◆ WORK ORDER
Begin at the line bearing "Where should I". Transcribe it and all subsequent lines of the material below exactly, and nothing more.

PROVIDED INFORMATION: Begin

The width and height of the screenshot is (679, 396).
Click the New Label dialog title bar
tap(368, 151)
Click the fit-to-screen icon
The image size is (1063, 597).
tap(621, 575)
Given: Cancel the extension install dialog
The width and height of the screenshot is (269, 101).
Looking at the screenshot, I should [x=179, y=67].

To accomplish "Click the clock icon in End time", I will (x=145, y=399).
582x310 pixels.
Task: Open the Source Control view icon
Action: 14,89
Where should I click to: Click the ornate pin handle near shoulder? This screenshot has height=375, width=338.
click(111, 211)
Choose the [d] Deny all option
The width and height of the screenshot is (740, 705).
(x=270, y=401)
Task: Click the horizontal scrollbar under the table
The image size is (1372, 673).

PROVIDED INFORMATION: End

◆ SOLUTION TO THIS PROBLEM
Where should I click to: Click the ornate pin handle near shoulder? This screenshot has height=375, width=338.
click(111, 211)
Choose the [d] Deny all option
The width and height of the screenshot is (740, 705).
(x=270, y=401)
Task: Click the horizontal scrollbar under the table
The image size is (1372, 673).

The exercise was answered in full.